### What you should do
Please read the plumbing forum thread below and state what satelliteplumah uses instead of a compressor when testing.

As far as cell core vs. solid, if a guy is a journeyman working for a plumbing contractor, he has to use the materials provided for him. He really doesn't have any say in the matter. For you guys who are shop owners who use only solid pipe, I salute you!:yes:


----------



## satelliteplumah (Jun 20, 2010)

plumbpro said:


> First of all, don't install cellular core, it is absolute garbage. For the inspector, you'll have to water up, if it leaks you'll have to replace at least what's leaking. After inspection, you'll have to use a shop vac or air to remove water from traps so it won't freeze and blow that chitty pipe apart.


 WTF are you people talking bout of course it will hold 5 lbs and of course I use it (but not in the dead cold as it gets brittle) all the testing ive done will hold fine if there is no leaks,I use pvc pressure caps and a four band clamp on my tester...if it drops ..there is a leak real simple! but if you use water and it leaks you have to drain it,dry it refill it, I also use a Co2 tank instead of compresser so im not hearing any extra hissing. Why not use it? its legal in Ma. once its installed it acts the same, why is it junk? its pvc coated inside and out,the glue holds fine and makes a nice "solvent weld" I guess in a tight economy you guys work for free because of plumbing morals,maybe we should use DWV copper for new const. that is even better ..Right


----------



## plumbpro (Mar 10, 2010)

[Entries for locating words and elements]
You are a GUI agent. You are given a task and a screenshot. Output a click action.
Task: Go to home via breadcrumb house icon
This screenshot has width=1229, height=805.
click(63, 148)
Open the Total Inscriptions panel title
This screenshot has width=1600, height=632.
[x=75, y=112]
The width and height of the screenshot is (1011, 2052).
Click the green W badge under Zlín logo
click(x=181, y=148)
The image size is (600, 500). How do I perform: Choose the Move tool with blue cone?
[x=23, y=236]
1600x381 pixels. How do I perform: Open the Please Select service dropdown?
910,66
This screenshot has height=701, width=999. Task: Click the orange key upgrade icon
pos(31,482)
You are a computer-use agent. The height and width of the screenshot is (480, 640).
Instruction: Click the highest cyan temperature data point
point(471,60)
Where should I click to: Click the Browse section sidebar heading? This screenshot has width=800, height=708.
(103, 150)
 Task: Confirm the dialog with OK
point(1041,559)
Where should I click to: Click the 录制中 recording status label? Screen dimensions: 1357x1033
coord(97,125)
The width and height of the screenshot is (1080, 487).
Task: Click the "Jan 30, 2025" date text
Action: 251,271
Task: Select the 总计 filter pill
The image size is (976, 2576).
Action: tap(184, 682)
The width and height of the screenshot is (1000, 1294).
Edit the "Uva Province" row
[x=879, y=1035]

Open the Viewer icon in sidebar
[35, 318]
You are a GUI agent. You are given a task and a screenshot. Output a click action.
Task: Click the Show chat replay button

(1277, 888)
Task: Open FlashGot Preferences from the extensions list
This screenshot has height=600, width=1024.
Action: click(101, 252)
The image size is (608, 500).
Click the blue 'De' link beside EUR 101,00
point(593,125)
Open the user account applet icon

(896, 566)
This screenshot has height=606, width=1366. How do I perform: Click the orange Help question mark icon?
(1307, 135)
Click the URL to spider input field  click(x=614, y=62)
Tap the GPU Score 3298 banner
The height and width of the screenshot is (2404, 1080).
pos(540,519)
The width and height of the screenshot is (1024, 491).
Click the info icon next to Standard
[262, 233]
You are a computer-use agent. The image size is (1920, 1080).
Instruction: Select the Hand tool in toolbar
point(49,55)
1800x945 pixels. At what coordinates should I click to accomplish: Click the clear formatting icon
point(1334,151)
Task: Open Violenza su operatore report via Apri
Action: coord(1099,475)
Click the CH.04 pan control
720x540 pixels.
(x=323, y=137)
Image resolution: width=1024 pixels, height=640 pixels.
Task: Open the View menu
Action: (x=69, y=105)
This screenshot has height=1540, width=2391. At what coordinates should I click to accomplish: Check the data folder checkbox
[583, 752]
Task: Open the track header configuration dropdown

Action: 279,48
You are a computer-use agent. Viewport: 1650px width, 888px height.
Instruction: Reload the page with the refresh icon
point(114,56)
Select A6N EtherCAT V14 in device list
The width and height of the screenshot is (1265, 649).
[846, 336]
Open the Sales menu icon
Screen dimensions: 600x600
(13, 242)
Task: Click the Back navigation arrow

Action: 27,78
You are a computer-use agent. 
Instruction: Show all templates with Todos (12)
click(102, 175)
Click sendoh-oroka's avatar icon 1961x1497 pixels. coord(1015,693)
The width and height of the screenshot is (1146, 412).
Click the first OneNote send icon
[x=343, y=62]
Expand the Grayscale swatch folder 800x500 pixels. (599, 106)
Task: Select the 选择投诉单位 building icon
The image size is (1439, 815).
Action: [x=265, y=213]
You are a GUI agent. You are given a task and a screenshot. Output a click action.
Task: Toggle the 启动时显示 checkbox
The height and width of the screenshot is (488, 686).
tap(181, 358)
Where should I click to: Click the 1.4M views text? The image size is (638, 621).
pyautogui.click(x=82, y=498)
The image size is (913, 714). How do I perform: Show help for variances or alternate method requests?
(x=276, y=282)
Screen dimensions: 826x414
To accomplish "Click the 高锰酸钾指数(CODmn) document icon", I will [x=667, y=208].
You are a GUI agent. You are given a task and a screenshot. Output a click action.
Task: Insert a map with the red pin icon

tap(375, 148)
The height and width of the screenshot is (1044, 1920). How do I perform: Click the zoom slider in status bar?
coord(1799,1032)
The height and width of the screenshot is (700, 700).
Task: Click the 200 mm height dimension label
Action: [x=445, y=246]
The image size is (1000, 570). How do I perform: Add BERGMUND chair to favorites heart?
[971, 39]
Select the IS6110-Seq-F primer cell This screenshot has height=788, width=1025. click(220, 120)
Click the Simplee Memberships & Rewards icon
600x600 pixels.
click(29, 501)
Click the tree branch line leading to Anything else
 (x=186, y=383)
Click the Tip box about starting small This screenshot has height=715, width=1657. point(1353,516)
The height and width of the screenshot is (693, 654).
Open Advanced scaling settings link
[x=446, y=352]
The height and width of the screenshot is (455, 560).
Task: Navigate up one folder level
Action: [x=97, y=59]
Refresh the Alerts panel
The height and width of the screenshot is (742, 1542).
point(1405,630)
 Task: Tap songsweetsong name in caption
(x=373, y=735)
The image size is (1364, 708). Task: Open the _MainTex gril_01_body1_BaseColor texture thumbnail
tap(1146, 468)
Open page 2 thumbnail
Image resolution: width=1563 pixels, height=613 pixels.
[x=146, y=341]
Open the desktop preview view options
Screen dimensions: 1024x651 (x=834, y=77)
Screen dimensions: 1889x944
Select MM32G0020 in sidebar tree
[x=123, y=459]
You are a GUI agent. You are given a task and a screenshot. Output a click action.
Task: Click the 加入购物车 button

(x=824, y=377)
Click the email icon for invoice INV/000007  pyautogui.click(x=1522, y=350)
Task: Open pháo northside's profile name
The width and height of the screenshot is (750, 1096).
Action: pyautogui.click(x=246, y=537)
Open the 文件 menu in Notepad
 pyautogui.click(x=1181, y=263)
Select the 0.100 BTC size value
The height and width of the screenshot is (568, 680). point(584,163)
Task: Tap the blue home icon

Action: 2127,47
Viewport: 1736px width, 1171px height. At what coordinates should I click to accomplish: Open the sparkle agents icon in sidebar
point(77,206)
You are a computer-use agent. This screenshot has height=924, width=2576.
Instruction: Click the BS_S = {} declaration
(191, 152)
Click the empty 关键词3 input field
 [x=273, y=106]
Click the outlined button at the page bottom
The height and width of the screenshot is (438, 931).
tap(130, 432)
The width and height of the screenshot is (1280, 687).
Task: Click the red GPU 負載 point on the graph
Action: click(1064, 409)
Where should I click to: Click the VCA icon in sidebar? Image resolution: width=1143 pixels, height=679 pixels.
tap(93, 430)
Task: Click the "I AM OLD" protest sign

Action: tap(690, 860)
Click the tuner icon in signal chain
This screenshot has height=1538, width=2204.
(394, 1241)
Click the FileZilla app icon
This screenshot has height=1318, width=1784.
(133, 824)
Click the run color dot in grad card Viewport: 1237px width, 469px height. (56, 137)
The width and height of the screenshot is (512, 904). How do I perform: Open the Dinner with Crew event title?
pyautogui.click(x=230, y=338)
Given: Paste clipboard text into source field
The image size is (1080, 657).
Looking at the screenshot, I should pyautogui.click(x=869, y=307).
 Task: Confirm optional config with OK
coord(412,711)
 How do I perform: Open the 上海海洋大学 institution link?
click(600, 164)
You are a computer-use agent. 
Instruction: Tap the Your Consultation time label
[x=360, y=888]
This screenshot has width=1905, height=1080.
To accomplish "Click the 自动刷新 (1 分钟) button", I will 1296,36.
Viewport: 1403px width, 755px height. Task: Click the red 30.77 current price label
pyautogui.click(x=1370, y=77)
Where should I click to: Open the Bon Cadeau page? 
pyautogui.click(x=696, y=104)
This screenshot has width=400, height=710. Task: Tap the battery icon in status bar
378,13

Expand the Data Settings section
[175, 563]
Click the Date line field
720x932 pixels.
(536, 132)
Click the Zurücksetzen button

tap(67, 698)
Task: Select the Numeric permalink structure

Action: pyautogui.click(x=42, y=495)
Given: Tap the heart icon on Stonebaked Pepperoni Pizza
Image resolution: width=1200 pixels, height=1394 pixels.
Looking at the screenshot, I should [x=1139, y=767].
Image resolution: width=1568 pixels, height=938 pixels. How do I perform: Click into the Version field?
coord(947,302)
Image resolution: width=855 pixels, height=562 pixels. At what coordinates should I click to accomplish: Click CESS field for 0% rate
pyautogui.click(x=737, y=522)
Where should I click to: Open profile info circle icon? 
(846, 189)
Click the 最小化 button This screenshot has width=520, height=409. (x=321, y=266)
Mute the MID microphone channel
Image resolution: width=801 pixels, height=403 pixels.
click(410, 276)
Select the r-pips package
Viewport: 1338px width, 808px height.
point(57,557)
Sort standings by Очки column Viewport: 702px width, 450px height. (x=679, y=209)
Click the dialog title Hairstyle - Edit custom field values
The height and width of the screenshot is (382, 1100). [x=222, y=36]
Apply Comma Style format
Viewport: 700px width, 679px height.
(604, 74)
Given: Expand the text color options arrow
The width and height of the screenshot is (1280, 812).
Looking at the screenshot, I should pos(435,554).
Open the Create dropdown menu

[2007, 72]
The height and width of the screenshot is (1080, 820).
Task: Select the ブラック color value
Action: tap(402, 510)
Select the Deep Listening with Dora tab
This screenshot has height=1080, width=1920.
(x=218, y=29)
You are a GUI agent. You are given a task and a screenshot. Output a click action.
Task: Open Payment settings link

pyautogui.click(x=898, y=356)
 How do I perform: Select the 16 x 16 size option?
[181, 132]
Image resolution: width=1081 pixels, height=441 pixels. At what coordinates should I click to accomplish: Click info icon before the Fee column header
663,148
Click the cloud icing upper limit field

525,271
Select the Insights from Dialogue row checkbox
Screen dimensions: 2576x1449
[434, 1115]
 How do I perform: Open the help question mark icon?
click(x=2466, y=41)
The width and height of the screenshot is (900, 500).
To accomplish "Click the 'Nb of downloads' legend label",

### The result
A CO2 tank.